_Records for the task_:
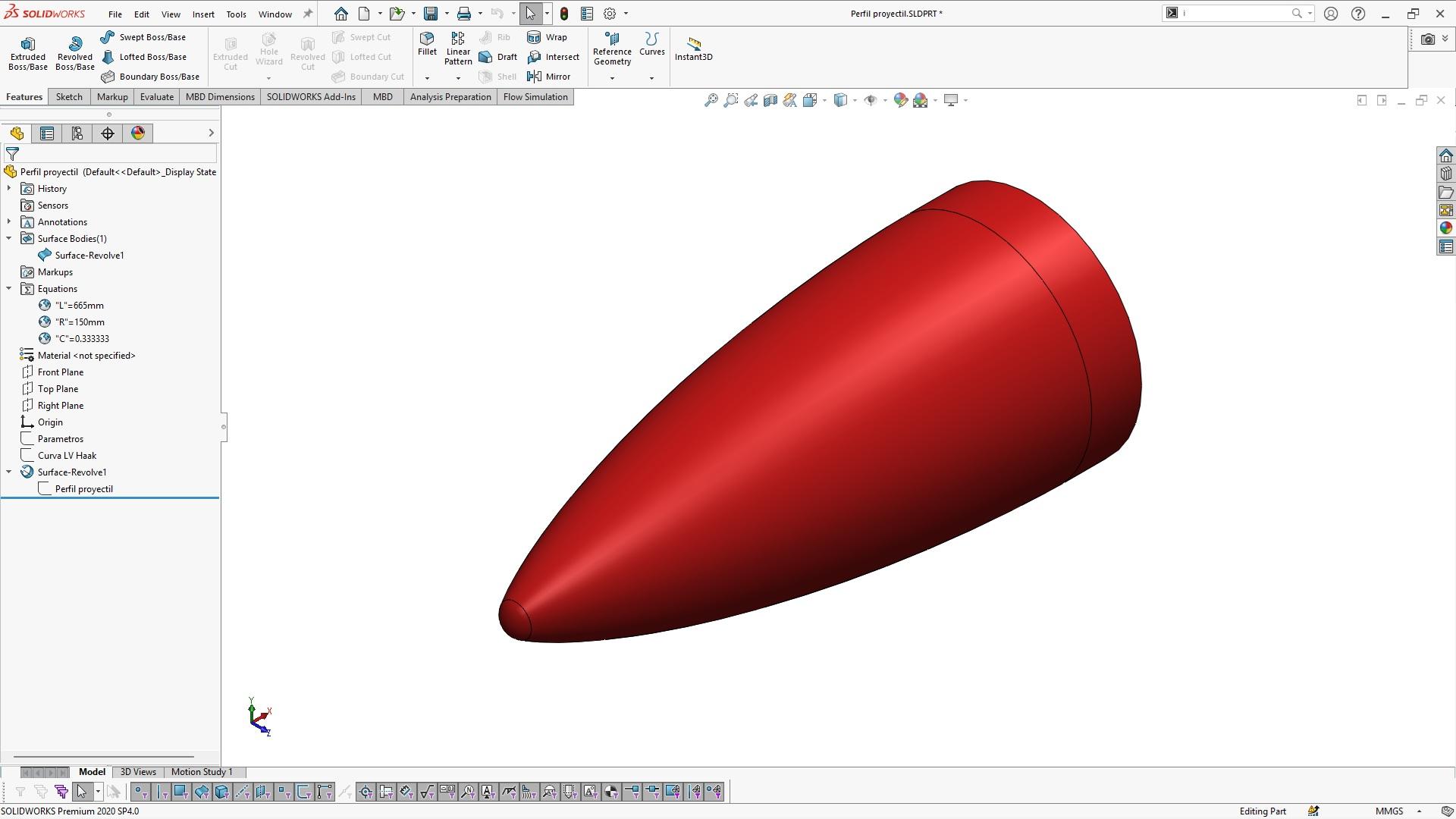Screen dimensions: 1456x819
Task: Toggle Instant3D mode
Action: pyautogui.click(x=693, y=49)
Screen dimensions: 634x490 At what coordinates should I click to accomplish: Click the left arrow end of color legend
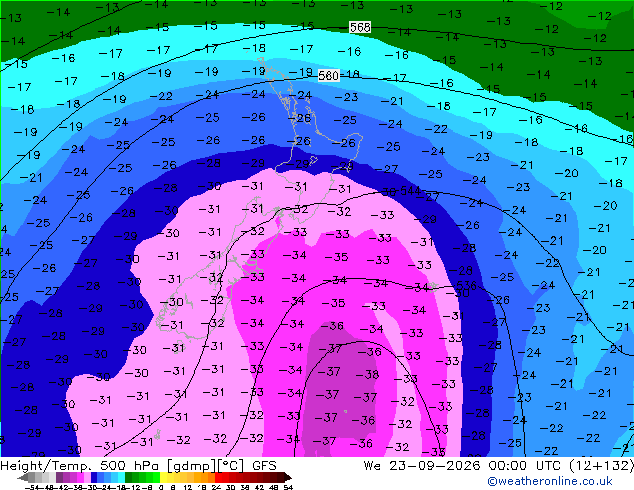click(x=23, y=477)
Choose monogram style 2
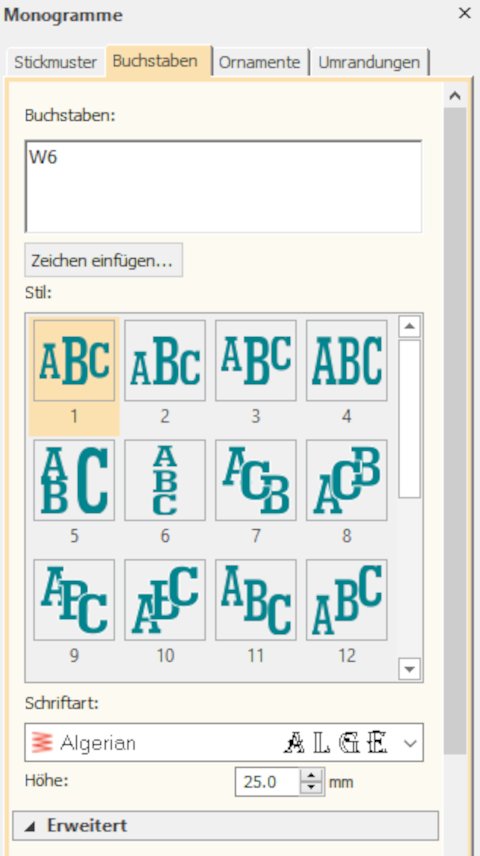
--
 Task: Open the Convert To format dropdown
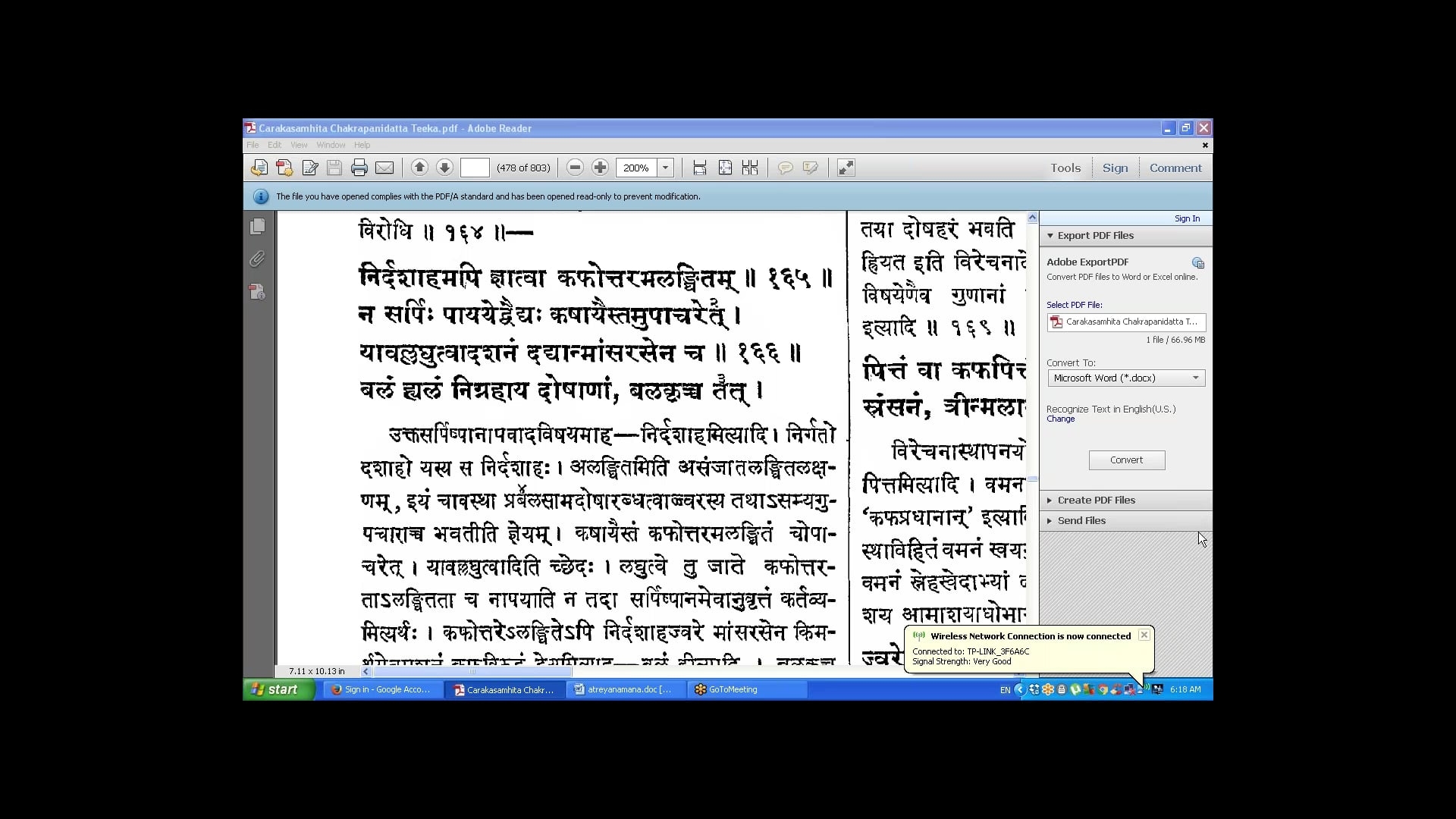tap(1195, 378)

_Challenge_: Retype the data starting at the line that contains "Screen dimensions: 1456x819" and ending at the line that contains "Choose monogram style 2", with both of those lines included. Leave the pictures out of your answer.

_Result for this task_:
Screen dimensions: 1456x819
Task: Toggle Instant3D mode
Action: pyautogui.click(x=693, y=49)
Screen dimensions: 634x490 At what coordinates should I click to accomplish: Click the left arrow end of color legend
click(x=23, y=477)
Choose monogram style 2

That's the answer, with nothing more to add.